Who Invented the parking meter?
The inventor was not even an inventor. Carlton Cole Magee had moved to Oklahoma to start a newspaper after working as a reporter in New Mexico. He came up with the idea of paying to park as a way to alleviate the traffic problem growing in cities across America.
The first meter was actually designed by a professor at Oklahoma State, Holger George Thuessen and an engineering graduate, Gerald A. Hale. It was a challenging assignment from Magee because the meters had to be useable in year-round weather conditions, be safe from vandals and be cost-efficient.
They named the first meter the Black Maria. In 1935, Magee patented the Park-O-Meter and formed the Magee-Hale Park-O-Meter Company to manufacture the meters.
Fast forward to the parking meter today
Living in Evanston, Illinois, I recently received an update email from the city that all but 110 parking meters had now been changed to solar/battery powered meters that accept both coins or credit cards.
If you don’t know Evanston, it’s the home of Northwestern University, located on the North Shore of Chicago in Cook County. Over seventy thousand residents live in a little under eight square miles on the shore of Lake Michigan. Parking is a big issue, as it is in all urban areas. Even where there are no meters, signs are posted everywhere: no parking on certain days for street cleaning or snow removal, no parking in loading zones or driveways, no parking between such and such hours, reserved parking or you name it. Here, meters charge 25 cents per quarter hour with a typical maximum time of two hours. If your vehicle is caught with an expired meter, the ticket in Evanston (called citations now) is $10. If you park in a no parking zone, $30. If you park longer than the maximum time allowed, $35.
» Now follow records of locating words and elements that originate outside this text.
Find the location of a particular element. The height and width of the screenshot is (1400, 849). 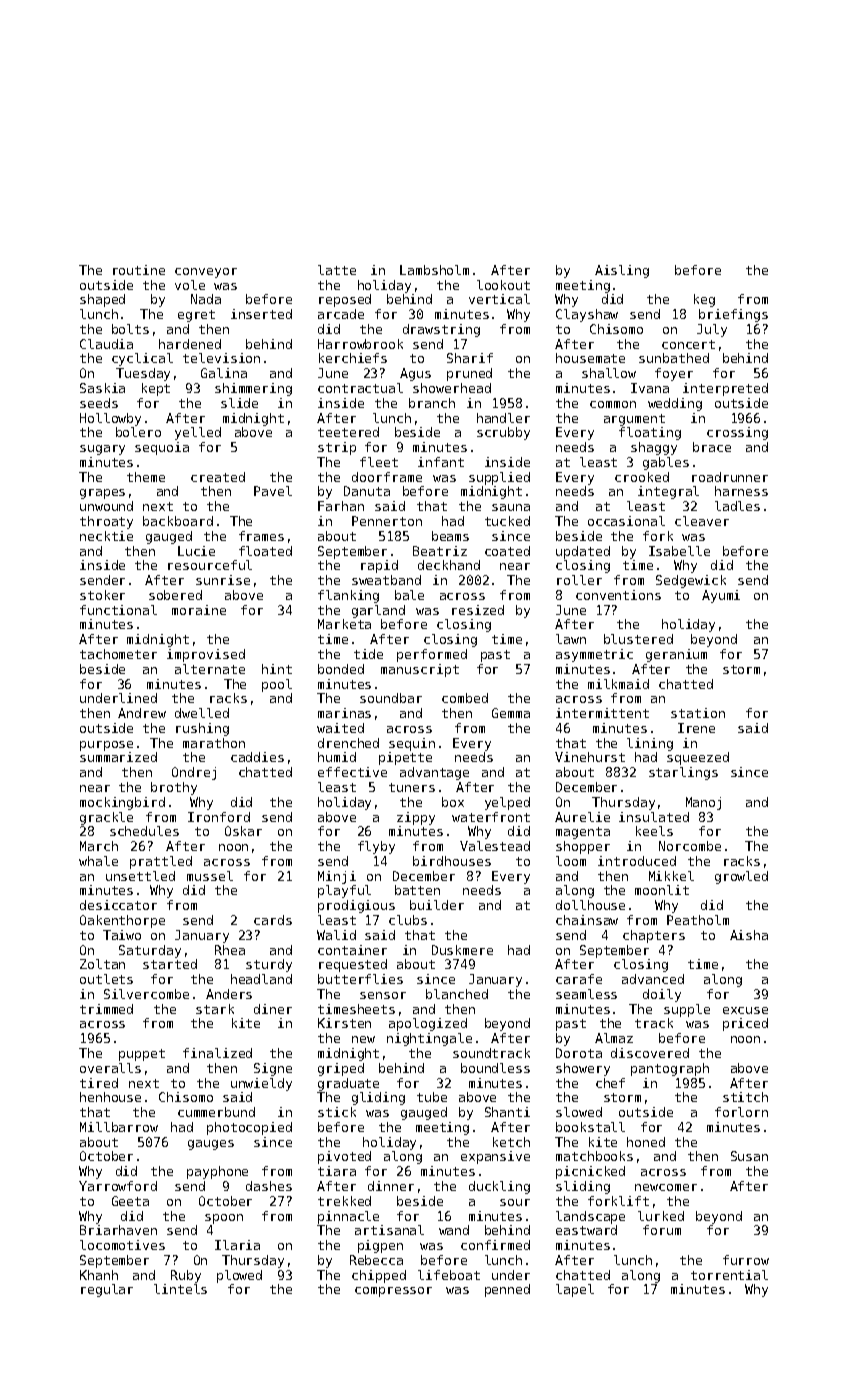

roadrunner is located at coordinates (730, 477).
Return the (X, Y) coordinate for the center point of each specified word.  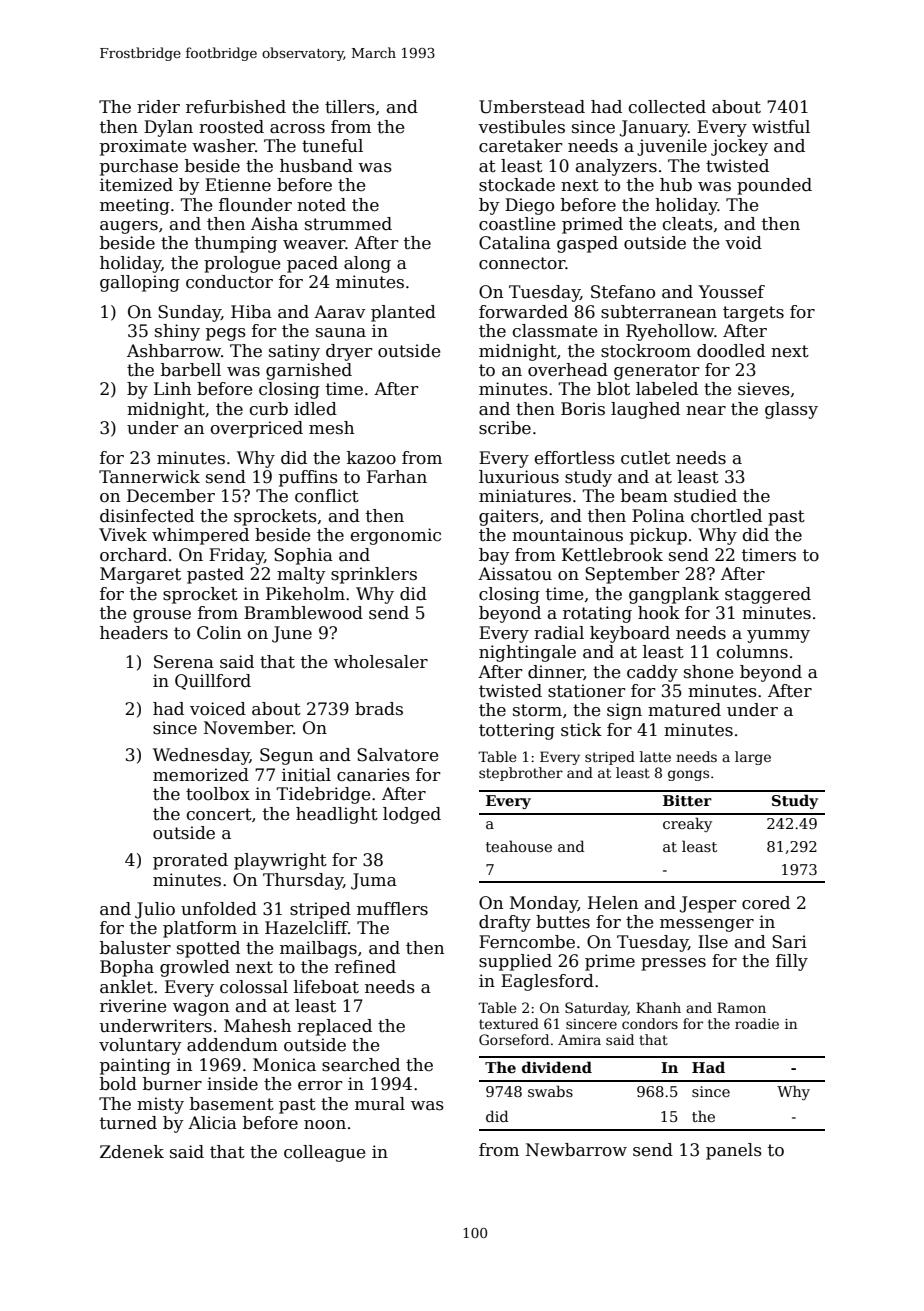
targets (753, 314)
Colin (219, 633)
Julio (155, 910)
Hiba (251, 312)
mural (380, 1104)
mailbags (318, 949)
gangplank (674, 595)
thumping (236, 244)
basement (232, 1104)
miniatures (525, 496)
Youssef (731, 292)
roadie (757, 1023)
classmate (555, 331)
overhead (568, 370)
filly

When it comes to parking in Chicago, it speaks volumes that there is a website called The Expired Meter dedicated to the subject of driving in the Windy City. Not moving your car for Chicago street cleaning for instance will currently cost you sixty bucks.
In Los Angeles, the conversion to Coin and Card meters is already generating millions in annual revenue. L.A. meters cost up to $5 an hour. An expired parking meter ticket will put you out $63.
In Manhattan, meters range from $1.00 to $3.50 an hour. The price for parking in excess of allowed time ranges from $35 to $65. Ouch.